Material provided

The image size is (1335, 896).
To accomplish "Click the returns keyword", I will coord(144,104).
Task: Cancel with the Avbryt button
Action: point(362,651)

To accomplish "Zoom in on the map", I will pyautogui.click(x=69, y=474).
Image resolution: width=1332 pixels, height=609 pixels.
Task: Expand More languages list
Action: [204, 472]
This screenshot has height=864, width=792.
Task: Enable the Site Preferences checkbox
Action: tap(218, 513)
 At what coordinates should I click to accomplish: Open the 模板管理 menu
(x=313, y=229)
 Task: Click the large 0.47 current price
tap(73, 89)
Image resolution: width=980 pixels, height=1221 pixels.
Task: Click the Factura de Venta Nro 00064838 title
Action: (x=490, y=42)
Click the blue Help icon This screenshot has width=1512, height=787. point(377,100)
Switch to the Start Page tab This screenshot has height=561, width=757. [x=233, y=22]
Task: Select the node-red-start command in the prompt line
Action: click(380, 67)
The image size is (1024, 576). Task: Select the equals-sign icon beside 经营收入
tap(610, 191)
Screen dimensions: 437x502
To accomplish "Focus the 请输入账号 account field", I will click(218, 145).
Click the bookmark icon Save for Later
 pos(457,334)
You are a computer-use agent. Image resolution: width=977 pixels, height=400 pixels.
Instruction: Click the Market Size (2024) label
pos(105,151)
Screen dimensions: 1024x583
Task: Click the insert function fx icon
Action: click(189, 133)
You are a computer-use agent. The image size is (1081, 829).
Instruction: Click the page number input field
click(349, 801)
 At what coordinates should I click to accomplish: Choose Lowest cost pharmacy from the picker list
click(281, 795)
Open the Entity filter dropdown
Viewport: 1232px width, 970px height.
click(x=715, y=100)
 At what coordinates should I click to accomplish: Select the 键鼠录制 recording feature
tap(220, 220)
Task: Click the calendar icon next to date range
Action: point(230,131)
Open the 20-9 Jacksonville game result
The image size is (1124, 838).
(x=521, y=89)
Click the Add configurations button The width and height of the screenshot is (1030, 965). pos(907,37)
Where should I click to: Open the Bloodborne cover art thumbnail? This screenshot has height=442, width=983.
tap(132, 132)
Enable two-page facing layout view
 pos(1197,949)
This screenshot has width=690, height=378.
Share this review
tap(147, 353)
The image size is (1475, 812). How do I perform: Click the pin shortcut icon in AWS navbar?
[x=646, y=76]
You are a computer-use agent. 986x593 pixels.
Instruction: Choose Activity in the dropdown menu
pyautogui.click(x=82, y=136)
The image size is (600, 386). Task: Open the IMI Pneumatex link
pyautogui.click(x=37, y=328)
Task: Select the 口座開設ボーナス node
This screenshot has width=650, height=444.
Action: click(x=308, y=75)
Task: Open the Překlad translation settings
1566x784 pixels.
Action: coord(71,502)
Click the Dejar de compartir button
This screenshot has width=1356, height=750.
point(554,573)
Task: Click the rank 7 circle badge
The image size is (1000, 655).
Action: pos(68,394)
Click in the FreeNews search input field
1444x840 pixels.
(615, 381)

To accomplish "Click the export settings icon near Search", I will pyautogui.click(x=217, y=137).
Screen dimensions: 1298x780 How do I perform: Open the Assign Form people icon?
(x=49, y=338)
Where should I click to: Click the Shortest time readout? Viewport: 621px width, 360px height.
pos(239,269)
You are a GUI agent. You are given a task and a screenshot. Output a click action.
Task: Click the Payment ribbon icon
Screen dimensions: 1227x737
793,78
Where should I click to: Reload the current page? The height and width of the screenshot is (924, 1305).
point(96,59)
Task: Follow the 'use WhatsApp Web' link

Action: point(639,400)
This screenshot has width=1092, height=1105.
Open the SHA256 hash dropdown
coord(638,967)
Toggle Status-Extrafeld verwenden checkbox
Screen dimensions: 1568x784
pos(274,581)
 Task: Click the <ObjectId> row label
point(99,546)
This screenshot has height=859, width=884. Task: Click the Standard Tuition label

Your assignment
Reproduce the entries exactly. Every word has to stay the same.

Answer to this problem
The image size is (1335, 896).
To accomplish "Click the returns keyword", I will coord(144,104).
Task: Cancel with the Avbryt button
Action: point(362,651)

To accomplish "Zoom in on the map", I will pyautogui.click(x=69, y=474).
Image resolution: width=1332 pixels, height=609 pixels.
Task: Expand More languages list
Action: [204, 472]
This screenshot has height=864, width=792.
Task: Enable the Site Preferences checkbox
Action: tap(218, 513)
 At what coordinates should I click to accomplish: Open the 模板管理 menu
(x=313, y=229)
 Task: Click the large 0.47 current price
tap(73, 89)
Image resolution: width=980 pixels, height=1221 pixels.
Task: Click the Factura de Venta Nro 00064838 title
Action: (x=490, y=42)
Click the blue Help icon This screenshot has width=1512, height=787. point(377,100)
Switch to the Start Page tab This screenshot has height=561, width=757. [x=233, y=22]
Task: Select the node-red-start command in the prompt line
Action: click(380, 67)
The image size is (1024, 576). Task: Select the equals-sign icon beside 经营收入
tap(610, 191)
Screen dimensions: 437x502
To accomplish "Focus the 请输入账号 account field", I will click(218, 145).
Click the bookmark icon Save for Later
 pos(457,334)
You are a computer-use agent. Image resolution: width=977 pixels, height=400 pixels.
Instruction: Click the Market Size (2024) label
pos(105,151)
Screen dimensions: 1024x583
Task: Click the insert function fx icon
Action: click(189, 133)
You are a computer-use agent. The image size is (1081, 829).
Instruction: Click the page number input field
click(349, 801)
 At what coordinates should I click to accomplish: Choose Lowest cost pharmacy from the picker list
click(281, 795)
Open the Entity filter dropdown
Viewport: 1232px width, 970px height.
click(x=715, y=100)
 At what coordinates should I click to accomplish: Select the 键鼠录制 recording feature
tap(220, 220)
Task: Click the calendar icon next to date range
Action: point(230,131)
Open the 20-9 Jacksonville game result
The image size is (1124, 838).
(x=521, y=89)
Click the Add configurations button The width and height of the screenshot is (1030, 965). pos(907,37)
Where should I click to: Open the Bloodborne cover art thumbnail? This screenshot has height=442, width=983.
tap(132, 132)
Enable two-page facing layout view
 pos(1197,949)
This screenshot has width=690, height=378.
Share this review
tap(147, 353)
The image size is (1475, 812). How do I perform: Click the pin shortcut icon in AWS navbar?
[x=646, y=76]
You are a computer-use agent. 986x593 pixels.
Instruction: Choose Activity in the dropdown menu
pyautogui.click(x=82, y=136)
The image size is (600, 386). Task: Open the IMI Pneumatex link
pyautogui.click(x=37, y=328)
Task: Select the 口座開設ボーナス node
This screenshot has width=650, height=444.
Action: click(x=308, y=75)
Task: Open the Překlad translation settings
1566x784 pixels.
Action: coord(71,502)
Click the Dejar de compartir button
This screenshot has width=1356, height=750.
point(554,573)
Task: Click the rank 7 circle badge
The image size is (1000, 655).
Action: pos(68,394)
Click in the FreeNews search input field
1444x840 pixels.
(615, 381)

To accomplish "Click the export settings icon near Search", I will pyautogui.click(x=217, y=137).
Screen dimensions: 1298x780 How do I perform: Open the Assign Form people icon?
(x=49, y=338)
Where should I click to: Click the Shortest time readout? Viewport: 621px width, 360px height.
pos(239,269)
You are a GUI agent. You are given a task and a screenshot. Output a click action.
Task: Click the Payment ribbon icon
Screen dimensions: 1227x737
793,78
Where should I click to: Reload the current page? The height and width of the screenshot is (924, 1305).
point(96,59)
Task: Follow the 'use WhatsApp Web' link

Action: point(639,400)
This screenshot has width=1092, height=1105.
Open the SHA256 hash dropdown
coord(638,967)
Toggle Status-Extrafeld verwenden checkbox
Screen dimensions: 1568x784
pos(274,581)
 Task: Click the <ObjectId> row label
point(99,546)
This screenshot has height=859, width=884. Task: Click the Standard Tuition label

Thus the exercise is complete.